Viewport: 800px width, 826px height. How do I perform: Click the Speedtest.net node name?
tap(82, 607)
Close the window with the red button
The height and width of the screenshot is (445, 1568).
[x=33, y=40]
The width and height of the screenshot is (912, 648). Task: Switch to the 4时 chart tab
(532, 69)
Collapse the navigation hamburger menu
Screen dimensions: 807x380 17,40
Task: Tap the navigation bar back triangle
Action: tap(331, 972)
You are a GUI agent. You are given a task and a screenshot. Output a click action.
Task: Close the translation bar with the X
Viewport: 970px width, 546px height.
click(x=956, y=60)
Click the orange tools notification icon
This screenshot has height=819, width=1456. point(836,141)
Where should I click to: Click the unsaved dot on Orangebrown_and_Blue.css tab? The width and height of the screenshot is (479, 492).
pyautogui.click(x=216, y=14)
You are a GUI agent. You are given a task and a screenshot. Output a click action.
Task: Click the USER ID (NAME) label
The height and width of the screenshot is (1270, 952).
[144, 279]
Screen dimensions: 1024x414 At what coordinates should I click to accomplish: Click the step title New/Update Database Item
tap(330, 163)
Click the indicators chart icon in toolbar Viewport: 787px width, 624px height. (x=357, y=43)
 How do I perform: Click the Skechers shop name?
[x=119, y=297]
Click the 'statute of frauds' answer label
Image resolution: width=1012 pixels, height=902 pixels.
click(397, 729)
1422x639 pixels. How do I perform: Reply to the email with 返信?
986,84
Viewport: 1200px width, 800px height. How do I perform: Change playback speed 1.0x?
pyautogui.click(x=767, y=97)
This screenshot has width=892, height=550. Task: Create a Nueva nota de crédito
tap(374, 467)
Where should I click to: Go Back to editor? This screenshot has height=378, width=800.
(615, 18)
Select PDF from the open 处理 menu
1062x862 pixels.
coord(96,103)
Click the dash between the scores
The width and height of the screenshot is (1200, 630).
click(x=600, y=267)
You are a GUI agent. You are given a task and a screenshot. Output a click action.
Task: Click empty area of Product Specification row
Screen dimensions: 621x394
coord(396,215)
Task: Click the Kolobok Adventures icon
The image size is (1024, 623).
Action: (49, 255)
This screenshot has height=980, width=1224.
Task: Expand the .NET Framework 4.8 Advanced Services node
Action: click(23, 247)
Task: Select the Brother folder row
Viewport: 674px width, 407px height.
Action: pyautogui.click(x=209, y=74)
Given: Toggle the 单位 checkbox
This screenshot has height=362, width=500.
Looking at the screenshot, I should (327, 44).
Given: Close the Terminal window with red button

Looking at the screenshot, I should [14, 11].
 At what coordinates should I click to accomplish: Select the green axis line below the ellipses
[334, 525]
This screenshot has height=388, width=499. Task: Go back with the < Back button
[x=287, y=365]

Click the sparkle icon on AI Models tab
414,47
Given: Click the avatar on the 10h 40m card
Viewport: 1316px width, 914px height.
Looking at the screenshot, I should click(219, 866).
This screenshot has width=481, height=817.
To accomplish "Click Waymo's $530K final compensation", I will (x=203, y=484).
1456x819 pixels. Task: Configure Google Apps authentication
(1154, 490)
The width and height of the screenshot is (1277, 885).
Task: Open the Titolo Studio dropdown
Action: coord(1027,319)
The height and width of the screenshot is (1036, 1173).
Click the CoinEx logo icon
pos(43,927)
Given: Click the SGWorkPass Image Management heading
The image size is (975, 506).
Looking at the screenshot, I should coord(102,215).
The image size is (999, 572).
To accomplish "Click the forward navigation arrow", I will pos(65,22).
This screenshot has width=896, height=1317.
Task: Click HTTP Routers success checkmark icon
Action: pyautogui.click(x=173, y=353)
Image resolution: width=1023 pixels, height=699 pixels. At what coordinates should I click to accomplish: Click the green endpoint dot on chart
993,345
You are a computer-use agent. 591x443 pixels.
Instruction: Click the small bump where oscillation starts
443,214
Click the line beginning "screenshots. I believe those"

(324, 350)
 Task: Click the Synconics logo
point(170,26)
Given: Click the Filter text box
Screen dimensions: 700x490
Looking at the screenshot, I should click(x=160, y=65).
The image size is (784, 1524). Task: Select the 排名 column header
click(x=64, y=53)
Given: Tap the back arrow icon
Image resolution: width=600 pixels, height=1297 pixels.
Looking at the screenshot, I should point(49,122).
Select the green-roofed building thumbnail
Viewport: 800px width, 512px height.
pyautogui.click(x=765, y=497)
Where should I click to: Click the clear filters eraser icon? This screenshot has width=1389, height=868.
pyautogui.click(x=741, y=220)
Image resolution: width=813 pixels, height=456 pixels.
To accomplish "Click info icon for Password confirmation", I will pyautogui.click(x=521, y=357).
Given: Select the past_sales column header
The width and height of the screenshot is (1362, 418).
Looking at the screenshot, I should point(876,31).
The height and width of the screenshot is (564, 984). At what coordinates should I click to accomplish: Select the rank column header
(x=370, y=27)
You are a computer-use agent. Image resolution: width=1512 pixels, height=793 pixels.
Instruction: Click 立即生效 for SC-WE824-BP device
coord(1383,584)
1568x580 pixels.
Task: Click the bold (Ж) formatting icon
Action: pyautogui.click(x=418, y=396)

#### [Instructions to follow]
Each line holding "label" should be copied from the material above.

#### [The completed task]
Task: Click the USER ID (NAME) label
Click the 'statute of frauds' answer label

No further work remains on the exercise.